Ce dernier a poursuivi le diffuseur de l’émission aux motifs que les images issus d’archives le représentant à l’époque des faits, alors qu’il est âgé de 19 ans, et les éléments faisant état des péripéties de sa vie familiale, sont attentatoires à son droit à l’image de sa vie privée en soulignant qu’après avoir exécuté plus de 21 ans de sa peine, il a été placé depuis le mois d’avril 2013 sous surveillance électronique probatoire à une libération conditionnelle.

Image des prisonniers

Le condamné a excipé sans succès de l’article 41 de la loi du 24 novembre 2009, dite loi pénitentiaire, selon laquelle « les personnes détenues doivent consentir par écrit à la diffusion ou à l’utilisation de leur image de leur voix lorsque cette diffusion ou cette utilisation et de nature à permettre leur identification… ».  Ce texte n’a en réalité vocation à s’appliquer qu’aux images représentant des personnes en situation de détention, ce que ne contredit ni les travaux parlementaires ni la réponse évoquée ci-dessus; or, les seules images de Monsieur El B. apparaissant dans le documentaire sont soit des photographies d’identité prises à l’époque de son service militaire, soit des images tournées pendant le procès d’assises en avril 1991 et non pendant son incarcération.

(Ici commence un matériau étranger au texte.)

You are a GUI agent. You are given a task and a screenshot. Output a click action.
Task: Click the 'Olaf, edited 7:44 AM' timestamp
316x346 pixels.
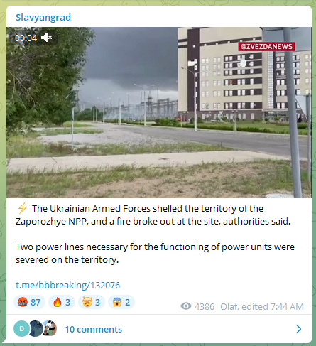tap(262, 306)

Sur l’atteinte à l’image, l’article 9 du Code civil doit se concilier avec le droit à la liberté d’expression tel que le prévoit l’article 10 de la convention européenne de sauvegarde des droits de l’homme ; la relative ancienneté des faits évoqués n’exclut pas que le sujet traité relève de l’intérêt légitime du public ; en effet l’affaire criminelle traitée par le documentaire a connu un retentissement exceptionnel, l’extrême gravité des faits ayant conduit à prononcer les peines les plus lourdes depuis l’abolition de la peine de mort sinon même à relancer le débat sur cette abolition ; elle illustre, en outre, les difficultés qu’ont rencontrées les autorités judiciaires pour enquêter au sein de l’institution militaire ; les seules images du demandeur, contemporaines de ces faits, alors qu’il était âgé 21 ans, et dont il n ‘est pas contesté qu’elles illustrent de façon pertinente le sujet traité sans présenter de caractère dégradant, ne revêtent donc pas de caractère fautif.

Respect de la vie privée et droit à l’oubli

Sur le respect de la vie privée et le droit à l’oubli, les éléments de la vie privée de Thierry El B. qui sont évoqués dans l’émission sont exclusivement limités à ce qui a été publiquement et licitement évoqué à l’époque dans le cadre de la relation des faits criminels et des comptes rendus des débats judiciaires ; aucun élément de sa vie actuelle n’est révélé.

Le droit à l’oubli qu’il invoque et qui conduirait à interdire que soient évoqués, même de façon objective et prudente, à compter d’ une période indéterminée , des faits criminels d’une exceptionnelle gravité et les procès en ayant résulté, sujets dont il ne peut être contesté qu’ils suscitent, quelle que soit l’époque à laquelle ils se sont produits, l’intérêt légitime du public, en ce qu’ils conduisent à s’interroger sur des parcours individuels devenus criminels et sur la réponse que la justice y a apporté, ne saurait prévaloir sur le droit du public à l’information.